Evaluative case analysis is not mediation, and the pressure it places on a litigating party is severe. Instead of looking to an alternative route to settlement the mediator tells parties the best time to close the case is right then and now. It implants a fear of losing control in a situation where a litigant probably already feels out of control. And saving time and money are crucial to litigating parties since professional services cost money. This method implants a suggestion in the litigant’s head that only in the present moment can they take control of their lives again and reach an effective outcome. It’s dangerous to the client and unprofessional for the mediator. Yet it works, and attorneys nod, because attorneys are trained to think of how a certain judge would rule in a similar setting.

Another route in which trainers fail their students is in setting hour goals and breaks. My general rule of thumb is after four hours of mediation time I perform a “check in” to see if the parties still want to continue. This is because most people aren’t used to marathon negotiation sessions. Yet we expect them to sit in a room with their lawyer for eight or nine hours until a case is settled. That’s against the grain for the layperson, and it causes a dangerous psychological component to the mediation I call the “get it done” factor.

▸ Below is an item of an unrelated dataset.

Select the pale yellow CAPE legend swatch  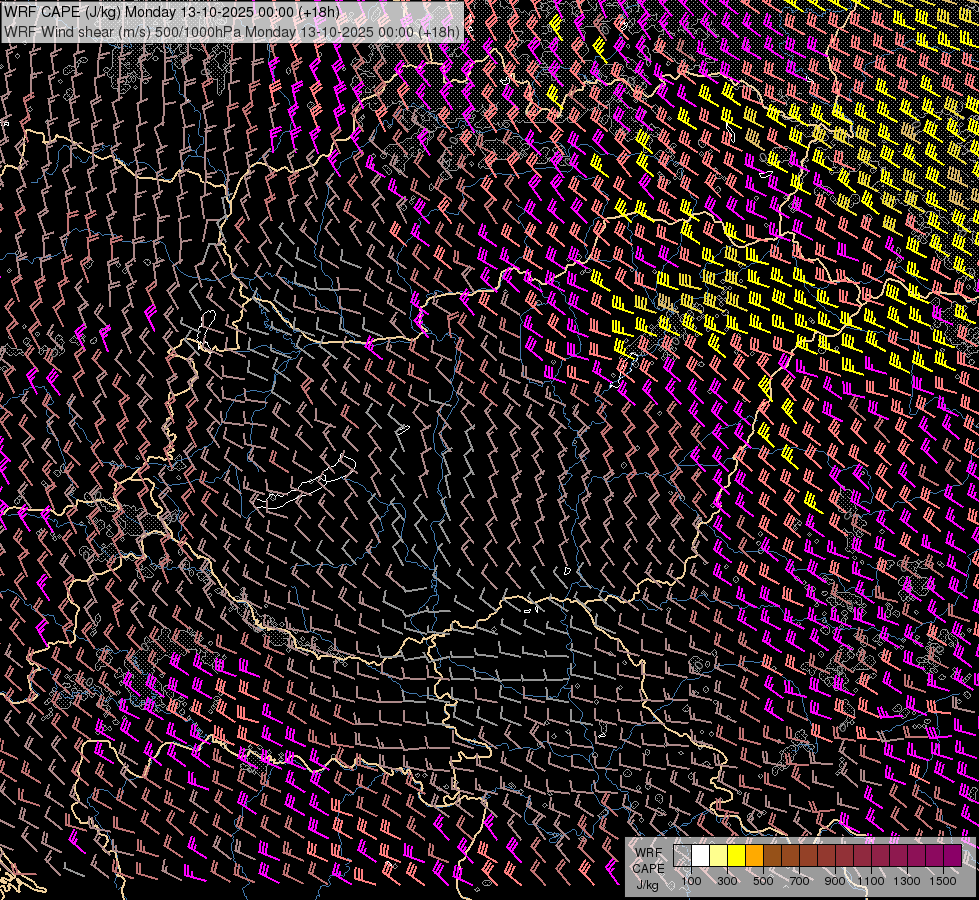718,856
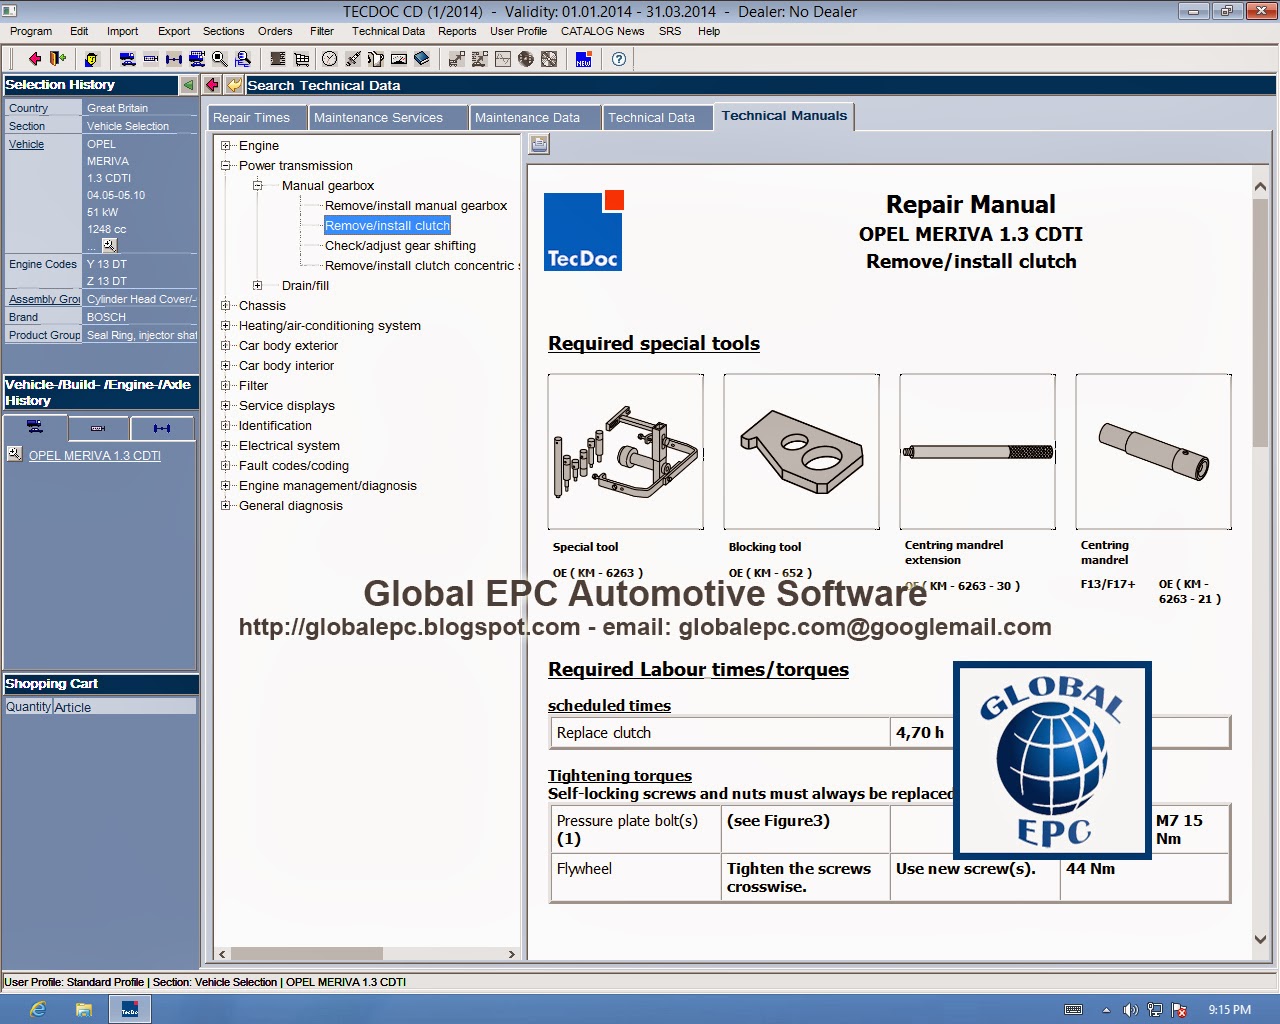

The “get it done” factor is a moment when a litigating party breaks down in mediation and just starts agreeing to everything. It’s not that they actually agree to what is being said, it’s the litigant’s mind shutting down and simply wanting to sign whatever is necessary to leave. Most mediators see this as a positive sign and encourage the party, cheering them on as they keep making agreements they may later regret. The attorneys are happy to see the case take positive steps forward. What no one observes is the person taking steps they may later regret because they want out of the mediator’s office and to return home.

When that party returns home and reads the signed document that will eventually become a binding court order, there’s a good chance they will experience “buyer’s remorse” very quickly. Since the document they signed is now binding on the other party too, the remorseful litigant will start to find ways their ex violated the document. This causes return business for lawyer and mediator alike, since most mediators insert language into their documents suggesting mediation as the preferred method of handling disputes. The smartest mediators make the client and lawyer sign or initial every page of the agreement, so if a litigant or their attorney take the document before a judge one of the first hurdles to overcome is an explanation of why there’s a dispute over an agreement containing your signature on every page.

Those training mediators would do prospective ADR students a better service by teaching the ideal model and then peppering that model with a good dose of reality. No law student is harmed by learning the case law and receiving a dose of how the studied holding actually plays out in a courtroom. The same standard would best serve mediators and produce a new breed, one that knows how to execute the art form and what will happen when they encounter pushback. Trainers are oblivious to this or don’t care, and the split will continue to give mediation a bad name.

The disconnect between training mediators and practicing mediators is yet another reason Mediation is Dead.

*Mediation is most common in family law cases with children. This is why I used this as an example.
**The “his” is intended only to keep this from getting cluttered with pronoun abuse.